Last, but not least, we underline the importance of knowing the real costs of drugs to carry out realistic economic evaluations, as highlighted by the results described here. In the case of the real costs of the COVID-19 vaccines used in the European Union, this information was released by an “accidental data leak” revealing the savings in the prices obtained by centralised purchasing. Notably, the analysis with the real vaccine prices rendered, from the perspective of the healthcare payer, a dominant ICER.

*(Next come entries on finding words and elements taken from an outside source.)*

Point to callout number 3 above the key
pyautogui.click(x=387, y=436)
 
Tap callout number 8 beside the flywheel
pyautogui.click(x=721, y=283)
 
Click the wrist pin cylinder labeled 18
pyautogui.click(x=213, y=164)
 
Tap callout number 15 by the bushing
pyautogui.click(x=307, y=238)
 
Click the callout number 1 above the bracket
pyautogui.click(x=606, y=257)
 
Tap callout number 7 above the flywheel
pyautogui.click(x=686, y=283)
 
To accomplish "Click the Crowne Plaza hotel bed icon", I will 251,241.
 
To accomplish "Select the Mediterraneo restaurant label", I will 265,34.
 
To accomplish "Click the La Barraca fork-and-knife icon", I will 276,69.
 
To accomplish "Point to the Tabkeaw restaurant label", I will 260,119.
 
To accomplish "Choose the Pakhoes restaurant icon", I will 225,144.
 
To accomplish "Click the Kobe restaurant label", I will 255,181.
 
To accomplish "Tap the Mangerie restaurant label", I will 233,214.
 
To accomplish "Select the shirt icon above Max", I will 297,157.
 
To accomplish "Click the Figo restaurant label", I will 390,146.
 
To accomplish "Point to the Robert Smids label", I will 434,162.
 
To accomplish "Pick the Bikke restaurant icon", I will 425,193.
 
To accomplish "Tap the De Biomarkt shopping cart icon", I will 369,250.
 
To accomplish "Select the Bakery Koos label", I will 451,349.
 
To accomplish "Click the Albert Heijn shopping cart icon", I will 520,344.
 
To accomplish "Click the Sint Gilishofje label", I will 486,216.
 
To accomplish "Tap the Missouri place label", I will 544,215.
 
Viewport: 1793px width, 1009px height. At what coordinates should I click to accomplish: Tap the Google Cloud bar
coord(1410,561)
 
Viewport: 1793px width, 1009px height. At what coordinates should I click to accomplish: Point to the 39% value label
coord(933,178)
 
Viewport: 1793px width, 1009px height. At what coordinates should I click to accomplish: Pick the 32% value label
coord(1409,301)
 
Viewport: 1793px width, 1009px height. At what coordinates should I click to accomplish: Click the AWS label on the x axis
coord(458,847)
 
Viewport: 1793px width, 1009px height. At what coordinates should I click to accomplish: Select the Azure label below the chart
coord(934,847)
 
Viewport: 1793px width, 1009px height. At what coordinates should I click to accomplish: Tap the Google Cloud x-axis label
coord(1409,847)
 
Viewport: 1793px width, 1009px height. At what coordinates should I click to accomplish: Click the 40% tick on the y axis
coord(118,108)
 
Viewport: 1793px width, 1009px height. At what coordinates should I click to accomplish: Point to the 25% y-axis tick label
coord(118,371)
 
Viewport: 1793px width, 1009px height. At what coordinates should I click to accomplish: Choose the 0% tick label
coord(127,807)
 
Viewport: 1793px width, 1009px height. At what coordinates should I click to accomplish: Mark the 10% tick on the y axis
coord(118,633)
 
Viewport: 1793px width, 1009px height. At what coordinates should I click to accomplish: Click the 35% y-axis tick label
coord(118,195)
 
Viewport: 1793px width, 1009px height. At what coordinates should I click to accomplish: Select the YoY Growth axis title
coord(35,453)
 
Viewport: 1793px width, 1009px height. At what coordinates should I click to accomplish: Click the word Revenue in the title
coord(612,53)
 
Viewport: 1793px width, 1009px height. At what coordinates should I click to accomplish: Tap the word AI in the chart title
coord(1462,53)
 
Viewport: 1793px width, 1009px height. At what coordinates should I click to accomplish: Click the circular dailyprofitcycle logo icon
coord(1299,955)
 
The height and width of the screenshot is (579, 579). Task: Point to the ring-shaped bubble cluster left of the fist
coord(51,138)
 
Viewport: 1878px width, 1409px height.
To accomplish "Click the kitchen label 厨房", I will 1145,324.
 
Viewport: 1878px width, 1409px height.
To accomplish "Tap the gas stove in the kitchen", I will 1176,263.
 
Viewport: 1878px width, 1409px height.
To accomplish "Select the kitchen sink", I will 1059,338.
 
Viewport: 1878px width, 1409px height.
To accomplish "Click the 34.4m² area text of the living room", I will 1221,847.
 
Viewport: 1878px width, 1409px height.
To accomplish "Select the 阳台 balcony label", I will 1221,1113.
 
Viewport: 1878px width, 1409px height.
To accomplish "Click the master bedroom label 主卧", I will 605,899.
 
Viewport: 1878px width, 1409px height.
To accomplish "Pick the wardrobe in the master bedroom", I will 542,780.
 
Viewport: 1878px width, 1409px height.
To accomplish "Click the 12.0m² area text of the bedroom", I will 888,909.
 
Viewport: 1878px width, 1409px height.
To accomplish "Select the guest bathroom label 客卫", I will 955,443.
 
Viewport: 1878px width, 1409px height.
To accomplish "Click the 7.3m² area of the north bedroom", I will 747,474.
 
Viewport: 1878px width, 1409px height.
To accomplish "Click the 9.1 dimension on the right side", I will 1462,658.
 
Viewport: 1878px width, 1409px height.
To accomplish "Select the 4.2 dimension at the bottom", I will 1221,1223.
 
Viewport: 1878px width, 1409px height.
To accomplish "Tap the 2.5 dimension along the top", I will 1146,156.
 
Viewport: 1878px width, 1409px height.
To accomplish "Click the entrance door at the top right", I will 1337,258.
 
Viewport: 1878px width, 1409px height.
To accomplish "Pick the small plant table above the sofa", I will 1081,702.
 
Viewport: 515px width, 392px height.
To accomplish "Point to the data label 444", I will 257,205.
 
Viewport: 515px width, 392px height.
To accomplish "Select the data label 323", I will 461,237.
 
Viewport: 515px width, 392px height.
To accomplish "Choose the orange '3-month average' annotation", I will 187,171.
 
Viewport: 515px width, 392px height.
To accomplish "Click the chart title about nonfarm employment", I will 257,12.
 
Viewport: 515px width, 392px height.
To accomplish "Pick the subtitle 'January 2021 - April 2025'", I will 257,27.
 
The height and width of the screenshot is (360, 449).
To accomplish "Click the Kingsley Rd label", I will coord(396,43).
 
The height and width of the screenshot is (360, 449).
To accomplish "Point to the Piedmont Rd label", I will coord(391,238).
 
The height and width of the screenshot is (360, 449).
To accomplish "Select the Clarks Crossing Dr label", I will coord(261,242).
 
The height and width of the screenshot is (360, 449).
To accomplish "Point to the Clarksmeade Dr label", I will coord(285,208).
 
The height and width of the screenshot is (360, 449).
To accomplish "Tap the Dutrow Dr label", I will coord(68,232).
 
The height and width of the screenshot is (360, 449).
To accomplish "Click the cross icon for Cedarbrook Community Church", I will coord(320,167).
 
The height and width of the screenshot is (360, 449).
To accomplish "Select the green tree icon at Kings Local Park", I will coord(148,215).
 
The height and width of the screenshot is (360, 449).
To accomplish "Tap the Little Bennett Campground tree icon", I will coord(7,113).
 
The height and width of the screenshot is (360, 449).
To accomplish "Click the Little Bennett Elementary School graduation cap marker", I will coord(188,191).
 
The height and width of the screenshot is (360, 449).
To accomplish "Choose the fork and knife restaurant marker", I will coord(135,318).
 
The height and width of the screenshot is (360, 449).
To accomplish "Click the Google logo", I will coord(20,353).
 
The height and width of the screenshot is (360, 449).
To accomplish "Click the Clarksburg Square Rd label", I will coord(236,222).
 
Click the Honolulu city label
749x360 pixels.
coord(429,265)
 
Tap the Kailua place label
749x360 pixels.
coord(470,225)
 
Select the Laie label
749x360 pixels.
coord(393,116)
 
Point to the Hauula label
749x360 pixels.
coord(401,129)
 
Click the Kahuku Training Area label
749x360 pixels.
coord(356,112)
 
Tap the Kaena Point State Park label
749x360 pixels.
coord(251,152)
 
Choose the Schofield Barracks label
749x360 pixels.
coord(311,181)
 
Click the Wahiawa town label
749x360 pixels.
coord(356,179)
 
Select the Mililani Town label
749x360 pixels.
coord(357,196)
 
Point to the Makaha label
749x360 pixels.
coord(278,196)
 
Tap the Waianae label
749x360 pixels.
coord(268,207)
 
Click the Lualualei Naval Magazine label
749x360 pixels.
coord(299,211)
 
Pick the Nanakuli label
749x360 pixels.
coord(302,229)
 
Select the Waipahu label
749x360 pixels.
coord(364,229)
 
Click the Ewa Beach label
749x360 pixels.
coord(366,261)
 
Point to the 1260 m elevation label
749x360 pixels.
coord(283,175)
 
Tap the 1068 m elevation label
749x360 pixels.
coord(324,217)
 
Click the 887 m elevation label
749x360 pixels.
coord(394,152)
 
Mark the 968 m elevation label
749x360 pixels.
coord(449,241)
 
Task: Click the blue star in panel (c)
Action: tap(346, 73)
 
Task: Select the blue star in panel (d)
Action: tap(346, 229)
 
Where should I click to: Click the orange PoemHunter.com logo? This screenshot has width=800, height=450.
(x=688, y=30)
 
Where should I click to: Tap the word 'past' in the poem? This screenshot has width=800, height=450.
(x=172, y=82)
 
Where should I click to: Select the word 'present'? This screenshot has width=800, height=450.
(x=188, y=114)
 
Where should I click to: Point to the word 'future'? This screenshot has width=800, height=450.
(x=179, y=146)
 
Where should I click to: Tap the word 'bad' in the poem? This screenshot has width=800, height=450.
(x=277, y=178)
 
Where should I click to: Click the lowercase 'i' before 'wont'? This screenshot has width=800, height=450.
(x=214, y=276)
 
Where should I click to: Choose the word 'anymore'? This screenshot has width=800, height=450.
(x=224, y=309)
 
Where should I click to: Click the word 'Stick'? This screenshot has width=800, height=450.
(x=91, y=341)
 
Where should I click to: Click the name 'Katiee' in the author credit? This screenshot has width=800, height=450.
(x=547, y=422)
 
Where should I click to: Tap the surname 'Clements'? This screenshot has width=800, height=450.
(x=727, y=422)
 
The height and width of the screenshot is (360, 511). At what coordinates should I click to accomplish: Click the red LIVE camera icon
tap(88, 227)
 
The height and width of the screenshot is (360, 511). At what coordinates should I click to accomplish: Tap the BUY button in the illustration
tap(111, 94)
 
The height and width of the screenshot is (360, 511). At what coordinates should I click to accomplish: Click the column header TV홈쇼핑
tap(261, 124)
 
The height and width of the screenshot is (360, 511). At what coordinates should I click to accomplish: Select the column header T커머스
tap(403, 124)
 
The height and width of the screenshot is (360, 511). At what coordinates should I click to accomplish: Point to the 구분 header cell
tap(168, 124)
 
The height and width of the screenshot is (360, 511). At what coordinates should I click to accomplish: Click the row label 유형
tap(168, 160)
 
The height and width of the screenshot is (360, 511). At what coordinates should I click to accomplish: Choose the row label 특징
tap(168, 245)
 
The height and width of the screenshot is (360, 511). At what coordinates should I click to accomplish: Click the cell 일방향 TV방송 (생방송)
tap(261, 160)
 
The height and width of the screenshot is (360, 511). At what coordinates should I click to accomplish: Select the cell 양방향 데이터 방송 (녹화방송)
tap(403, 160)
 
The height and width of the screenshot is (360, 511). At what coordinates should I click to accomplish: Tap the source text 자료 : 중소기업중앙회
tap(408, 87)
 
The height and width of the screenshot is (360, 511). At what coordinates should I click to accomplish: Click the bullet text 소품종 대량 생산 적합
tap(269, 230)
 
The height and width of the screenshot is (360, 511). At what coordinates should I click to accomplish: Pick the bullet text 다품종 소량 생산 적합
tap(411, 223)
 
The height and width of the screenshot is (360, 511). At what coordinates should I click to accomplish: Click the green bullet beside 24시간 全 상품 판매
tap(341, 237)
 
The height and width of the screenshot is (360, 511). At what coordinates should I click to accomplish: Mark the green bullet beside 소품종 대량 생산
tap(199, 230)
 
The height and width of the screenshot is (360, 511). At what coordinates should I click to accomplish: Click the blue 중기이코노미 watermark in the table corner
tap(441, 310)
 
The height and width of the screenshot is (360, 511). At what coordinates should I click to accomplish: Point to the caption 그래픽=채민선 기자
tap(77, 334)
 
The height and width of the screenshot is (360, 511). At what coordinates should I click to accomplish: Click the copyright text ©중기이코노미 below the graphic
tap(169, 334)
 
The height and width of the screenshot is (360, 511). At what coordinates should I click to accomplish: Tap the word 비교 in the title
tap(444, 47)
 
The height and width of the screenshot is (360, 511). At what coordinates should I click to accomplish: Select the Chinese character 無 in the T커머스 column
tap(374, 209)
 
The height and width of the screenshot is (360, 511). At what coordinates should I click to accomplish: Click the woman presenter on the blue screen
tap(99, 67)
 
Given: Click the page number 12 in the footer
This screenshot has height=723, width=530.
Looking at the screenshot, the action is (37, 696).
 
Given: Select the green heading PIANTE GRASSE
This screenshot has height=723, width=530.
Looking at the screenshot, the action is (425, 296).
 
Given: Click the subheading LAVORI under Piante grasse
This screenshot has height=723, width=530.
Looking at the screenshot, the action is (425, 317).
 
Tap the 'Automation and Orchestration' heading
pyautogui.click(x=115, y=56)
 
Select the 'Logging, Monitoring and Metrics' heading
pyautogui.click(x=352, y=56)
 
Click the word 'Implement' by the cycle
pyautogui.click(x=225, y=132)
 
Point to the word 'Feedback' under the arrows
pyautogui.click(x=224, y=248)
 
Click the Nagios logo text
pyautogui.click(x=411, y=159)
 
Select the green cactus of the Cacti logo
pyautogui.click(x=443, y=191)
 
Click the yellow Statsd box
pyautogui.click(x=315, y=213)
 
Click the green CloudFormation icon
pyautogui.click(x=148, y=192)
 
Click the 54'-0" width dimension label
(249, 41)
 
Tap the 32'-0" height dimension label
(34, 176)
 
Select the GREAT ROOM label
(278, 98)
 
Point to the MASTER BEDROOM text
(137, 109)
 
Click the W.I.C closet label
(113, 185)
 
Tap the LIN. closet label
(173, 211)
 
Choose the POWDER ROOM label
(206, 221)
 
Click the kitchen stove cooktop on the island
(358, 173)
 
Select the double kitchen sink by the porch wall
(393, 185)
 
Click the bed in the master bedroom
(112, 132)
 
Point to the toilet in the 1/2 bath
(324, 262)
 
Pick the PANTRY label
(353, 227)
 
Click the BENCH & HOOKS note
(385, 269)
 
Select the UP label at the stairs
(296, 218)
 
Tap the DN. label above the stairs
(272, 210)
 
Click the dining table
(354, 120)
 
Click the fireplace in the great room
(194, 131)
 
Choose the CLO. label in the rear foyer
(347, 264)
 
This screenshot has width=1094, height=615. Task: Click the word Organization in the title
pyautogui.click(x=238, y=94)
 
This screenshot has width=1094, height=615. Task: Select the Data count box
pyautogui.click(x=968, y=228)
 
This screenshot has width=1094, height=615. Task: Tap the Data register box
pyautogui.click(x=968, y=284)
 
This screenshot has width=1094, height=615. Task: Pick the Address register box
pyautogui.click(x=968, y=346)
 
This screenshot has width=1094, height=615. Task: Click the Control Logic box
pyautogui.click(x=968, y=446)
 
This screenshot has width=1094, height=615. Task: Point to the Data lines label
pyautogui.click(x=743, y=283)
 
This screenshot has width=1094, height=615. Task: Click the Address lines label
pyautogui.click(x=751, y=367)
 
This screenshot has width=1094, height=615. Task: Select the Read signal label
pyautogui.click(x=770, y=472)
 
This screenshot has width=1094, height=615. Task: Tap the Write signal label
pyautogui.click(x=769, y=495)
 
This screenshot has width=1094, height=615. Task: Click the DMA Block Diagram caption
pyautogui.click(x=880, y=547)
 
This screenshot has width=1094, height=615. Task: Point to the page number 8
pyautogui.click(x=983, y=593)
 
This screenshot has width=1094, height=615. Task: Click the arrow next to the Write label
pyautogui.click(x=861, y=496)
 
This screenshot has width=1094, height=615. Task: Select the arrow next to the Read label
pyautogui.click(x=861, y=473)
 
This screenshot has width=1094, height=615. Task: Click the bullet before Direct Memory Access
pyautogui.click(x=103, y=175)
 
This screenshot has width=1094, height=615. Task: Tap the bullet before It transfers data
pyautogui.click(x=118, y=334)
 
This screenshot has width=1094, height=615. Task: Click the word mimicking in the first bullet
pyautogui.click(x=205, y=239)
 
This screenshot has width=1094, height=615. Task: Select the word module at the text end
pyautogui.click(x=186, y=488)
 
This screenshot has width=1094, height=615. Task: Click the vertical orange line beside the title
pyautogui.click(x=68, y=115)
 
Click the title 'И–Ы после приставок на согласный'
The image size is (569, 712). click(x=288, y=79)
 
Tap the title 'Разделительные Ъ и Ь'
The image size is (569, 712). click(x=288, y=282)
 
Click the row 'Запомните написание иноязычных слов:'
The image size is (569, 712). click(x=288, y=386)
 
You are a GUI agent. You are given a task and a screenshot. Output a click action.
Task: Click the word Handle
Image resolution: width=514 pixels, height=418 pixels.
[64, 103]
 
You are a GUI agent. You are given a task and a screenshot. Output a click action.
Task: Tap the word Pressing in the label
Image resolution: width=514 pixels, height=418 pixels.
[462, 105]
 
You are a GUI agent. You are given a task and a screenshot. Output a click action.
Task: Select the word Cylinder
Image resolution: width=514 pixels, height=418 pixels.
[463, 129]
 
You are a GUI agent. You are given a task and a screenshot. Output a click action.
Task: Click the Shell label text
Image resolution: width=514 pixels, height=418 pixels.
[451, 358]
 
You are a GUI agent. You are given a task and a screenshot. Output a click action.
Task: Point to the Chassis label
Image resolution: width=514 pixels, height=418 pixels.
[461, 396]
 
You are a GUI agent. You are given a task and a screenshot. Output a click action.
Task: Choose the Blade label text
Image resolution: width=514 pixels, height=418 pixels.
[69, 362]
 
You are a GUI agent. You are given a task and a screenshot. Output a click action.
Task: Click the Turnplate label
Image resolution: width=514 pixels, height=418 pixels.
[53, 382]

Our work is not exempt from limitations. The main limitations relate to the lack of a comprehensive approach for estimating the cost of each scenario by incorporating indirect costs and the macroeconomic perspective considering the impact of the pandemic in terms of drops in gross domestic product [4]. Moreover, while the vaccination rollout was still ongoing at the 6-month time horizon, our approach was not able to include all the real benefits from vaccines remaining effective for a longer period. Another limitation to mention is the lack of adjustment of comorbidity or SES on quality of life. This means that the QALY gains and cost effectiveness of vaccinating comorbid or low SES individuals may have been overestimated. We can justify this omission on the grounds of seeking to avoid the potential risk of indirect disability or social discrimination. Additionally, we have to mention that the best calibration would have been carried out by introducing vaccines to the model, but this adaptation was not available and we proceeded by running the model according to the calibration to the last quarter of 2020.

5 Conclusions

Finally, we conclude that the analysis by comorbidity showed that vaccines were considerably more cost effective in individuals with pre-existing health conditions. However, this benefit was lower in the low SES group. The economic evaluation of the vaccination programme justified the policy of prioritising high-risk patients. The initial phase of COVID-19 vaccination was dominant from the perspective of the healthcare payer.